** Data extracts follows **
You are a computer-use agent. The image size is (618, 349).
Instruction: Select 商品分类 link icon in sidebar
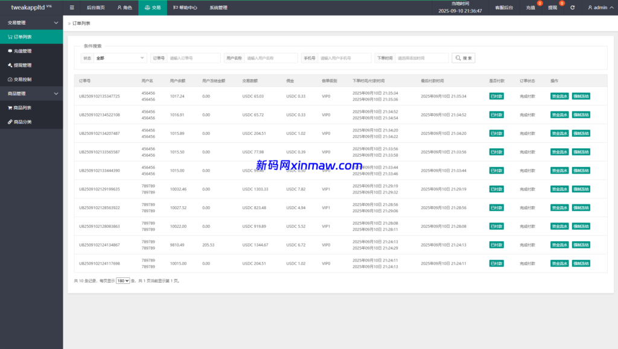[11, 121]
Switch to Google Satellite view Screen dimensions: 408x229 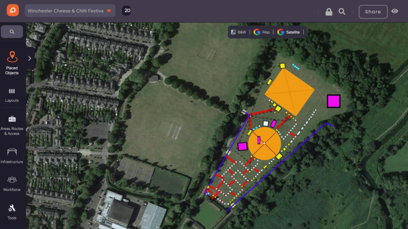[288, 32]
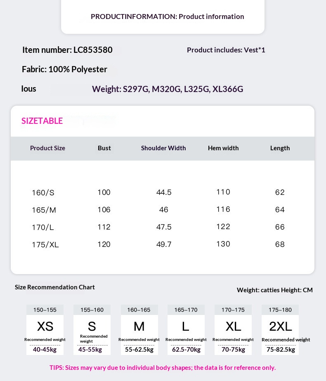Click the Bust column header
The image size is (326, 381).
point(104,148)
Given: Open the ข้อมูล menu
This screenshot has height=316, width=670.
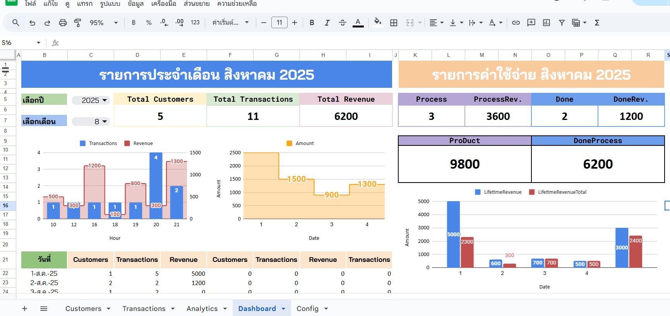Looking at the screenshot, I should 135,4.
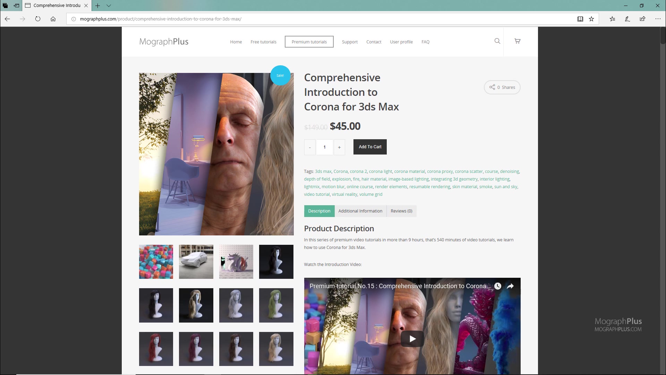Click the quantity input field

click(x=325, y=147)
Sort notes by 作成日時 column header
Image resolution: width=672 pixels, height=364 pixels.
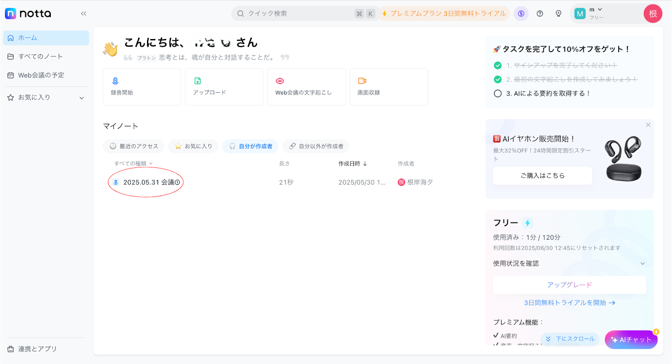click(x=352, y=164)
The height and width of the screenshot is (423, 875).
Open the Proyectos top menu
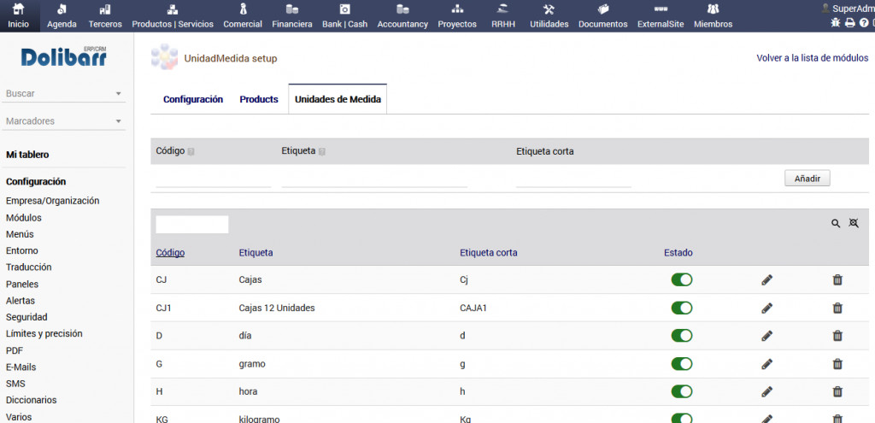457,15
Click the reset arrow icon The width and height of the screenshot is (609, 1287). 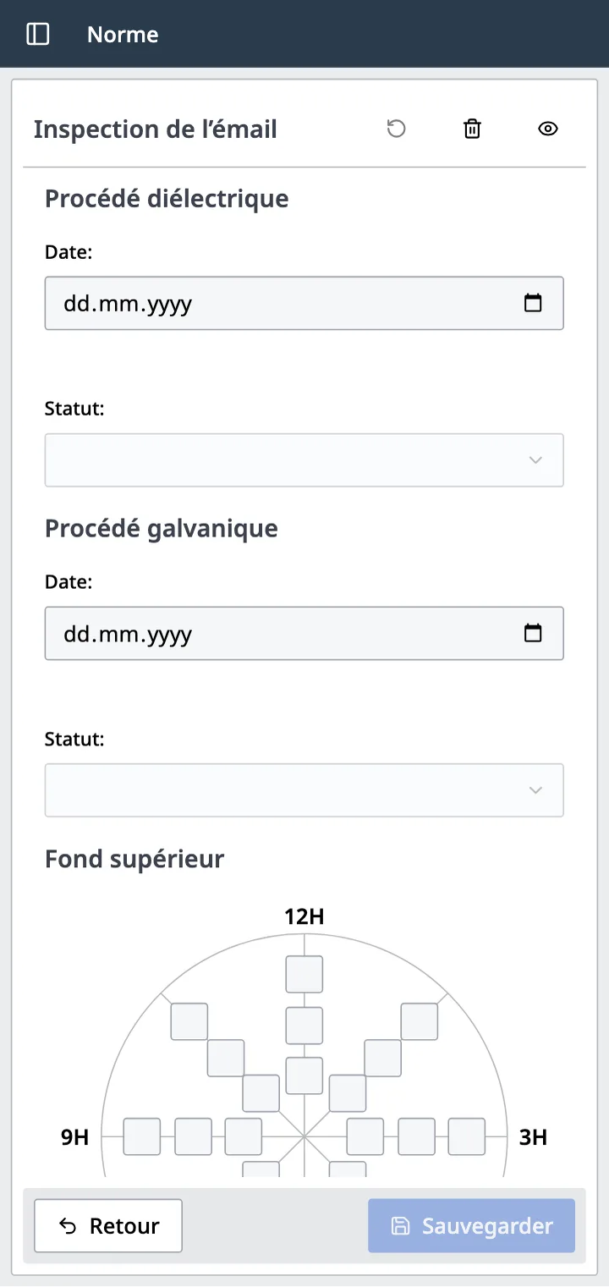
** End of Data extracts **
**What needs to be done:**
Only what runs from the line holding "The height and" through the end of the entries above is to be given again, exactly, with every picture omitted.

**Answer for this exercise:**
The height and width of the screenshot is (423, 875).
Open the Proyectos top menu
457,15
Click the reset arrow icon The width and height of the screenshot is (609, 1287). 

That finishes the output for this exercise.